● Texte source:
Dans un instant votre écran va être saturé de couleurs vomitives
et de dédoublements d'image
Passons au gameplay à présent. Parmi les nouveautés, il y a un système de couverture et certainement l’une des initiatives les plus merdiques des Third Person Shooter et des FPS : la limite d’armes. En effet, vous ne pouvez plus porter toutes les armes récoltées dans le niveau, vous avez droit à deux armes de poing et un fusil d’assaut ou un fusil à pompe, donc trois armes. Vous avez la possibilité de combiner les armes à une main, l’une des marques fabriques les plus bandantes de Max Payne couplée aux sauts en Bullet Time. Pour une fois, petite avancée utile, vous pouvez associer un uzi avec un Beretta, un Smith avec un Desert eagle, alors qu’autrefois les combinaisons concernaient uniquement un même modèle d’arme. C’était tout con d’y penser et mine de rien ça fout un petit coup de fraîcheur aux gunfights.

● Partie données:
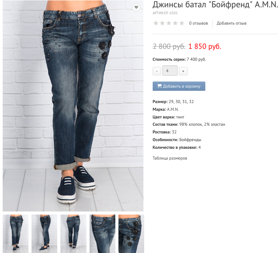The height and width of the screenshot is (253, 278).
Task: Click the shopping cart icon in button
Action: [x=160, y=86]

● Exercice écrit:
Reprenez le texte sur le gameplay de Max Payne juste après sa dernière phrase et écrivez la suite.

● Réponse écrite:
L’argument qui a fait triquer tout le monde, c’est l’absence plutôt osée d’autoregen. Certes, Rockstar ne pouvait réaliser une trop grande entorse aux mœurs actuelles puisque les antalgiques s’avèrent plus efficaces qu’autrefois, mais tout de même le challenge de ce Max Payne 3 s’en trouve sensiblement relevé. Il faut reconnaitre que le système de jeu fait bien honneur à ses prédécesseurs, quelques balles vous achèvent promptement, le bullet time s’épuise vite et il vous faudra aligner des headshots pour remonter la jauge. Donc, comme il y a dix ans, la méthode bourrin est à proscrire, du moins tant que vous n’avez pas mémorisé par cœur les apparitions de chaque ennemi.
Le système de couverture nous encourage à réduire notre utilisation du ralenti, il nous offre une approche plutôt banale du TPS pour un Max Payne. En effet, si les développeurs ont choisi de saturer rapidement votre Bullet Time, c’est pour vous pousser à rester planqué et ainsi shooter les bonhommes en mode classique. Mine de rien, cela modifie grandement la nervosité originale du gameplay et c’est vraiment dommage. J’ai grandement eu l’impression de jouer à Kane & Lynch 2 parfois, car les décors sont du même genre, mais bon les ennemis sont beaucoup moins bêtes. Certes scriptés, ils visent très bien et ne courent pas au suicide, il vous faudra faire preuve de précaution même durant les premiers stages.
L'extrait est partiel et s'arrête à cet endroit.